Se eu recomendo o livro? Só para aqueles fortes de coração. Só para aqueles que consigam ter paciência de sentir, de observar, de descobrir. Só para aqueles com liberdade suficiente para ser arrebatado por uma mulher sedutora, sensual, reluzente, apaixonada, insana, instigante e imperfeita.  Frida não passou, Frida ficou em mim ficamos de mãos dadas para sempre entre o sofrimento e o amor, entre o desejo, o sexo e a limitação, assim como em “As duas Fridas” de mãos dadas e corações expostos. Uma delas sou eu, sangrando, viva a encarar o observador e a mostrar a terrível beleza do meu sofrimento.

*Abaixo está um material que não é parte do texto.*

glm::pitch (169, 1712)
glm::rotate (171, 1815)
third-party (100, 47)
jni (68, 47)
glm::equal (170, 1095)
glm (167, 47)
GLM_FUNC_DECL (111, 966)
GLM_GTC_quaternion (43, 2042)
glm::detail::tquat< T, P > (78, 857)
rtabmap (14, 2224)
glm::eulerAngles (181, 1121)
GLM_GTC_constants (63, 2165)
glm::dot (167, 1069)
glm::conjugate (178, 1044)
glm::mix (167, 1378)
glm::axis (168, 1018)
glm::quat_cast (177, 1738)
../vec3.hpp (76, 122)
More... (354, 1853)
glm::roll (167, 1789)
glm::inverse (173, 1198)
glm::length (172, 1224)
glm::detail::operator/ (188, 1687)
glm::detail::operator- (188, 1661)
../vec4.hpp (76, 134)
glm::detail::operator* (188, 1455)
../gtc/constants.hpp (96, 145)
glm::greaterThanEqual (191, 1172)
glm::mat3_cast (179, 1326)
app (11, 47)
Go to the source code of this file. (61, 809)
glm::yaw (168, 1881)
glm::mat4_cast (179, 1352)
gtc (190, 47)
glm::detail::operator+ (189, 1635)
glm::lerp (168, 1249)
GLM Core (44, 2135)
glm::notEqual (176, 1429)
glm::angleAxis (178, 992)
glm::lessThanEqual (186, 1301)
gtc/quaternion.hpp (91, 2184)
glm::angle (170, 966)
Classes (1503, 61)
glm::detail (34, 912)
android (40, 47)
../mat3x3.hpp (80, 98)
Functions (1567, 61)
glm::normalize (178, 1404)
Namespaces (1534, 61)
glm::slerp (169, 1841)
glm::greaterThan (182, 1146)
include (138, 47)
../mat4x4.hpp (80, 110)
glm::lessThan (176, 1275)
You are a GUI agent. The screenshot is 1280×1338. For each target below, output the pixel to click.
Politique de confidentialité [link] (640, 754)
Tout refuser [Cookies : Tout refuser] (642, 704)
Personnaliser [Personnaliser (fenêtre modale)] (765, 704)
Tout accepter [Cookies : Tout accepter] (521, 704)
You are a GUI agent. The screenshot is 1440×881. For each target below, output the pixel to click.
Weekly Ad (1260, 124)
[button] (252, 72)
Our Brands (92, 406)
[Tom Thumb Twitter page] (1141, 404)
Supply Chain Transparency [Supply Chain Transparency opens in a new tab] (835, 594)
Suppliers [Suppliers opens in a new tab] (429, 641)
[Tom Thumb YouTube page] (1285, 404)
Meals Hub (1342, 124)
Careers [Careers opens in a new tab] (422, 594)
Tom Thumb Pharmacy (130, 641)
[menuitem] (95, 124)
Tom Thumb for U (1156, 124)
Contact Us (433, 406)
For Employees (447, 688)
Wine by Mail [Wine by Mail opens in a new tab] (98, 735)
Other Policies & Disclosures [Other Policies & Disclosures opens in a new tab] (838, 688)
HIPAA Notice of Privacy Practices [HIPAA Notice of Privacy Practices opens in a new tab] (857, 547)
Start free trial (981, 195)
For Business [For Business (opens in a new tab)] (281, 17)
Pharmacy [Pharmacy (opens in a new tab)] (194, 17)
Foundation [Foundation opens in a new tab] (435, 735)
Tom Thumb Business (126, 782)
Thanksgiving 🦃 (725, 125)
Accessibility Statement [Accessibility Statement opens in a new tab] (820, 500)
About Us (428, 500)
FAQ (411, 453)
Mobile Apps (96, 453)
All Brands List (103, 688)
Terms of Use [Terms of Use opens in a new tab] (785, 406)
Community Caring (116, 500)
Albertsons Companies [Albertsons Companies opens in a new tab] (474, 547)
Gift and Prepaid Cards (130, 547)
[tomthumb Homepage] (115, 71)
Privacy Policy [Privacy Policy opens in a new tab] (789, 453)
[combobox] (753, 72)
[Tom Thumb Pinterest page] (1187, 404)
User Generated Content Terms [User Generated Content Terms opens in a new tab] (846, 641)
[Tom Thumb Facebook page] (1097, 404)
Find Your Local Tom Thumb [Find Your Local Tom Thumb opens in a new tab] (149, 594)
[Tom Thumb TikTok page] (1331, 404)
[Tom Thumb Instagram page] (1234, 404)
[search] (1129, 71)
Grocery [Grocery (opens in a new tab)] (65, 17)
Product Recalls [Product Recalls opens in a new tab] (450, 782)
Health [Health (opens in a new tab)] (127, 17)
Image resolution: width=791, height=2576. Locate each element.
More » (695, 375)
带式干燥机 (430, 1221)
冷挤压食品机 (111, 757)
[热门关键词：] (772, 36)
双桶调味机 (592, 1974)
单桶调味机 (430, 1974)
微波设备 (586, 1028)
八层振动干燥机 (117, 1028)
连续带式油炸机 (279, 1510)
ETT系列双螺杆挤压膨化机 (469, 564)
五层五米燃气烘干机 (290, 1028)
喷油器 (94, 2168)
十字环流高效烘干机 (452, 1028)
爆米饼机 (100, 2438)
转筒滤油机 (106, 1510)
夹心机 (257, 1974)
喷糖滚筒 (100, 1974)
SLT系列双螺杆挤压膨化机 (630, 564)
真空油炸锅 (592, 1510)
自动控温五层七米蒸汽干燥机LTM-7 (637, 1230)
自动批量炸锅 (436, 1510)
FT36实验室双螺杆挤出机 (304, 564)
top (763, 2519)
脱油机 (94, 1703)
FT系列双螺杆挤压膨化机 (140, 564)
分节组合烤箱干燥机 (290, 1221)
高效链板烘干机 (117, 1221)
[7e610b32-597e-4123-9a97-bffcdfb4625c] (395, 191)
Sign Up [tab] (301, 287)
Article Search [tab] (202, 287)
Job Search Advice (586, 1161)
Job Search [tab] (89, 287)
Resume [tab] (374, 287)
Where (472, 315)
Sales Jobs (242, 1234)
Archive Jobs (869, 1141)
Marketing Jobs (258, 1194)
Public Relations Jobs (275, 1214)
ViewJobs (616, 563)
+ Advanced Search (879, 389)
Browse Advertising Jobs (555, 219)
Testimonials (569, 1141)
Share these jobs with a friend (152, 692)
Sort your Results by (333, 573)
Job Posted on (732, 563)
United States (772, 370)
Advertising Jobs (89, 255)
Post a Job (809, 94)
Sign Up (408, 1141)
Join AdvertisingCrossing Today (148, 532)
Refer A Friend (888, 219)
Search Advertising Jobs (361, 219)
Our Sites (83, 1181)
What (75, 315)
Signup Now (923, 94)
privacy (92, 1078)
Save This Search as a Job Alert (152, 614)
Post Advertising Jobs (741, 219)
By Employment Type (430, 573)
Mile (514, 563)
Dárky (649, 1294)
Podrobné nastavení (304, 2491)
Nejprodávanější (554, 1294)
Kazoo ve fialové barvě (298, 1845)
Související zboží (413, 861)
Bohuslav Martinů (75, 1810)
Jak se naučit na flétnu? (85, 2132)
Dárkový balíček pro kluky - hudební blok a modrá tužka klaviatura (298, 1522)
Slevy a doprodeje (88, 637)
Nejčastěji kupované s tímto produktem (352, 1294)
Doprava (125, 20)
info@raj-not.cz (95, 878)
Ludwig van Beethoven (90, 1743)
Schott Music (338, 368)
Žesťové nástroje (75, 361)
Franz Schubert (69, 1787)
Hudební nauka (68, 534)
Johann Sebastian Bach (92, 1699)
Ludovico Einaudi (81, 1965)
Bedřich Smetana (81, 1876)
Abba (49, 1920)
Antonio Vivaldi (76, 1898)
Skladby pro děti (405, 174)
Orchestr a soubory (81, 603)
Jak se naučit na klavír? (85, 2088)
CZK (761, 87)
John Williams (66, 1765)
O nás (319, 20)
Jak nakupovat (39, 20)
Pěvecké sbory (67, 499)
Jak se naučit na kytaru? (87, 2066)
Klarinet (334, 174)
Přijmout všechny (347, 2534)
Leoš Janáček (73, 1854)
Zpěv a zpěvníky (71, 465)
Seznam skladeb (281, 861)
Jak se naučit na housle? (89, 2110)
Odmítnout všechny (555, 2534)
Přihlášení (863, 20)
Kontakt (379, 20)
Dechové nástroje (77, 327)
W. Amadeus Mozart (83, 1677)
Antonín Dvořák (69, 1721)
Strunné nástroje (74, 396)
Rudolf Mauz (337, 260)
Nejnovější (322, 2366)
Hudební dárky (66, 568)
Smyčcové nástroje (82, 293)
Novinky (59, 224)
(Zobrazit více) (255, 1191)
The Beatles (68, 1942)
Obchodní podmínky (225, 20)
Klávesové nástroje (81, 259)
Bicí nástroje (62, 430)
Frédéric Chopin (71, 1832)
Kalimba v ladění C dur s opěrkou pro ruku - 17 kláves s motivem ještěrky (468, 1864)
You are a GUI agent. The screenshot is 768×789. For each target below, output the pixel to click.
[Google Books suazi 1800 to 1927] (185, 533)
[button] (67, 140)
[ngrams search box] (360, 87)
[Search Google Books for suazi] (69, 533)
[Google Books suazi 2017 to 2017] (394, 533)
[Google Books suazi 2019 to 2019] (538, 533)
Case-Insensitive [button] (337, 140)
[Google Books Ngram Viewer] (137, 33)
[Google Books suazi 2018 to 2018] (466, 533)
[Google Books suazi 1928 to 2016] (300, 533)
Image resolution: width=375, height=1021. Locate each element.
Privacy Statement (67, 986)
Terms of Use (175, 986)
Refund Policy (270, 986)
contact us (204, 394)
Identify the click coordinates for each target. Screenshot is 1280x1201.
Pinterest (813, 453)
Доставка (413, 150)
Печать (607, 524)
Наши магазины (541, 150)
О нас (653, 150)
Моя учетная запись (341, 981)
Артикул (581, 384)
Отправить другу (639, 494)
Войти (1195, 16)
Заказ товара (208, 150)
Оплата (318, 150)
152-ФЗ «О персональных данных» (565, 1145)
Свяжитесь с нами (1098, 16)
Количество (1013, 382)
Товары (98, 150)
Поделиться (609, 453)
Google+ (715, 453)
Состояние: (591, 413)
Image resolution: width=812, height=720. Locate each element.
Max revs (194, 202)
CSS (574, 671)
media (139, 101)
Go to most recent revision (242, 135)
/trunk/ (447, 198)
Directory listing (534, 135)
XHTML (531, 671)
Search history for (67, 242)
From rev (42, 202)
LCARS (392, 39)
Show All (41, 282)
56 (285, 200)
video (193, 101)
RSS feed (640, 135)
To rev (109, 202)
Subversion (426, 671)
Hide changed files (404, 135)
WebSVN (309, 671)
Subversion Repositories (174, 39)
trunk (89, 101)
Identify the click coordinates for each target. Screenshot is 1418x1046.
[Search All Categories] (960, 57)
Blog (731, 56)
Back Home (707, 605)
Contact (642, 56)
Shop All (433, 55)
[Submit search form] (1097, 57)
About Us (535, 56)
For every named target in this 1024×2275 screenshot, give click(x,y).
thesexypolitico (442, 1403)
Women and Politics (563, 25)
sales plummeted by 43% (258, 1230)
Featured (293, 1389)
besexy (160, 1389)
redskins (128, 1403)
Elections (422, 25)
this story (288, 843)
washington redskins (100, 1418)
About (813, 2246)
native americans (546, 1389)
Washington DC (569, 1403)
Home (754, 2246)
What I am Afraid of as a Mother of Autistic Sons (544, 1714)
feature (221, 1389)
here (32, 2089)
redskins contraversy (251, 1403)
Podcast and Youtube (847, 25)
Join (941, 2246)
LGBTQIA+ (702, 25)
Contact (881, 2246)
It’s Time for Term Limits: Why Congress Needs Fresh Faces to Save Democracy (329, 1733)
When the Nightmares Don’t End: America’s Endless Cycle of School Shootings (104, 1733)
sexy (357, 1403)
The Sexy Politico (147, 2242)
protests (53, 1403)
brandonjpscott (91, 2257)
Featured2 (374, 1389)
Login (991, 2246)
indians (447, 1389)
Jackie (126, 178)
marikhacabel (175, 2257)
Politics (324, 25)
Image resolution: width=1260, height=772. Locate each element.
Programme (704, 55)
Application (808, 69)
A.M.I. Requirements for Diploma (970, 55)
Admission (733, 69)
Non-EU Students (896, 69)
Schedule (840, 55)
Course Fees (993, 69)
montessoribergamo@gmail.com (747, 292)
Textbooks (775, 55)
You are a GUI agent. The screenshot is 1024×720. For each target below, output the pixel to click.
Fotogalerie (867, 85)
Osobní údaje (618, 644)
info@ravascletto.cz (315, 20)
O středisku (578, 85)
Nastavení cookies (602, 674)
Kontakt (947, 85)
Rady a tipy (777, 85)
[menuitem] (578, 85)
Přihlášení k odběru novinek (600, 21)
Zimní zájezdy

Bom, minha linda, espero que com esta excepcional carta você volte a me amar pelo menos um pouquinho e assim aos poucos me ame tanto quanto antes...responda escrevendo uma poderosa carta-missiva que encha de alegría este coração muito triste que pulsa por você daqui TIC-TAC!!! A literatura é terrível por representar e dar volume às coisas interiores e não é minha culpa se em vez de soar como um coração eu pareço um relógio quebrado, mas...vocês sabem o que eu quero dizer [...] Friduchín (p. 266).